BEGIN

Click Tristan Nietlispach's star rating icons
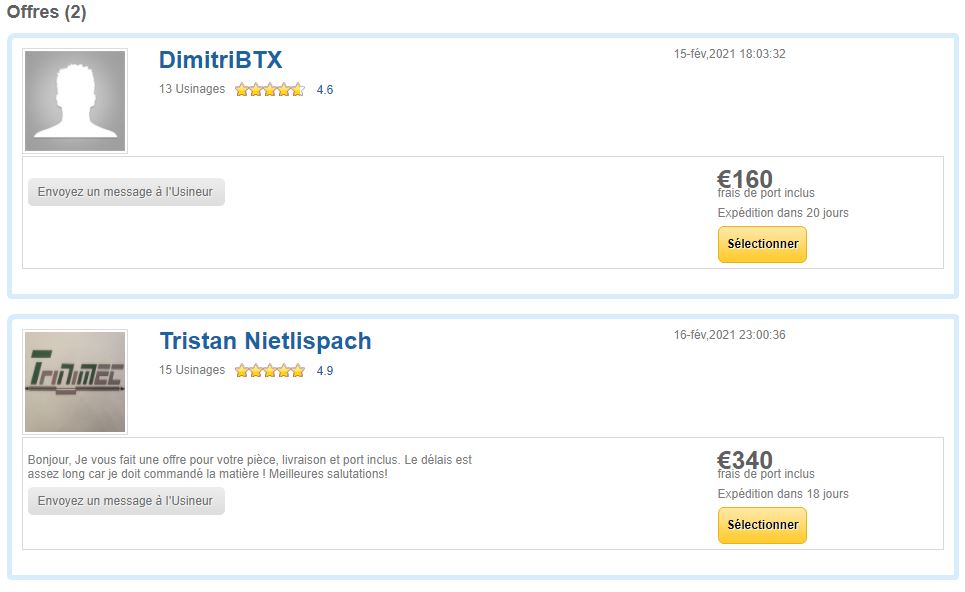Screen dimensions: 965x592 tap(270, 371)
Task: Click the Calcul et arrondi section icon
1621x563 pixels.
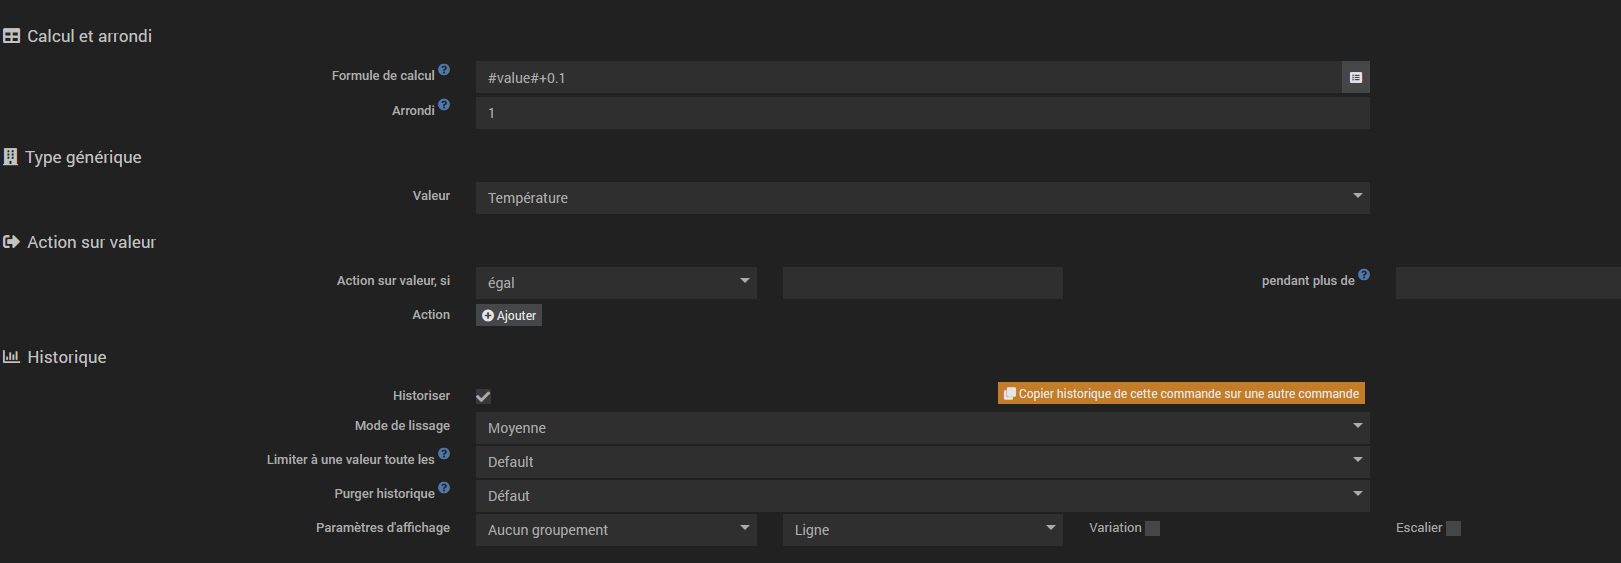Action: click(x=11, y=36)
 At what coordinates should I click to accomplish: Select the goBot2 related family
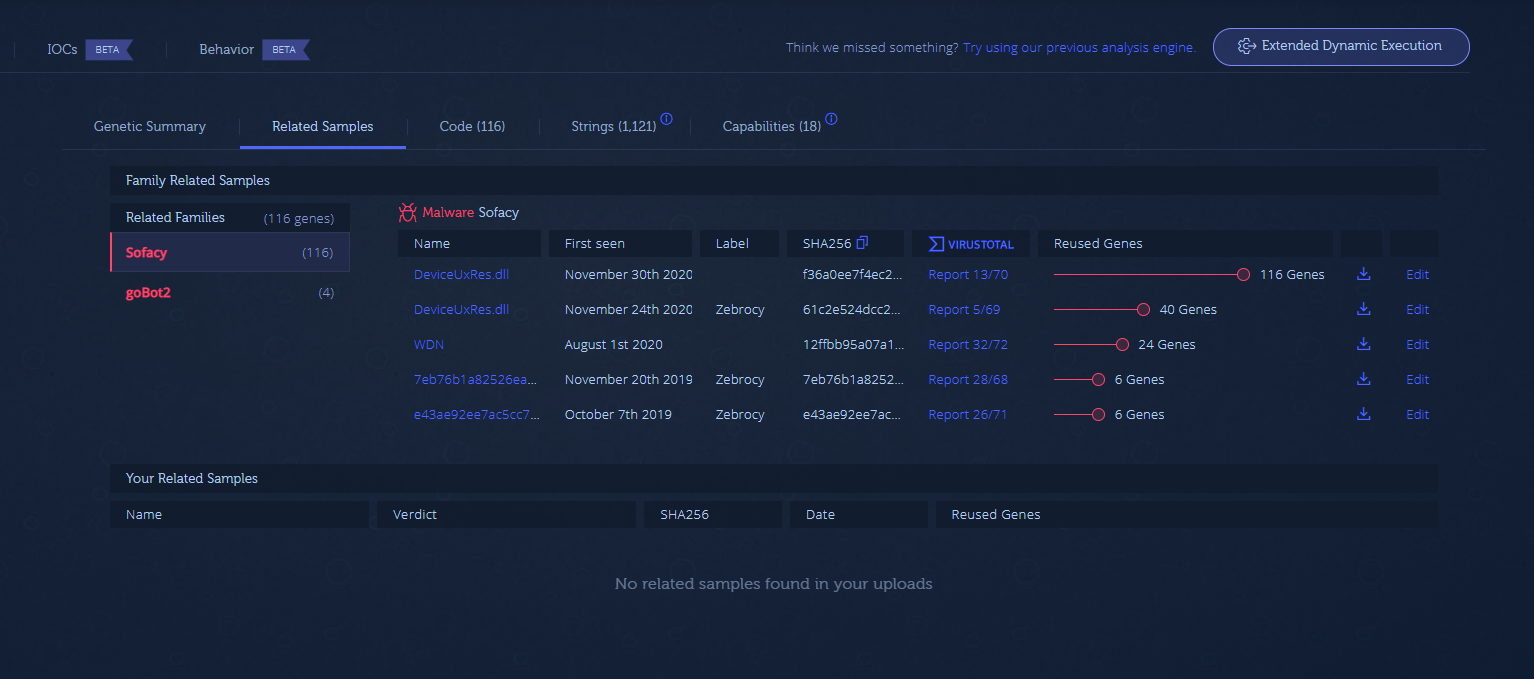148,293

END

ACTIVITY — Output a faithful copy of the data, with each picture left out.

TASK RESULT —
Click Tristan Nietlispach's star rating icons
Screen dimensions: 965x592 tap(270, 371)
Task: Click the Calcul et arrondi section icon
1621x563 pixels.
Action: click(x=11, y=36)
 At what coordinates should I click to accomplish: Select the goBot2 related family
148,293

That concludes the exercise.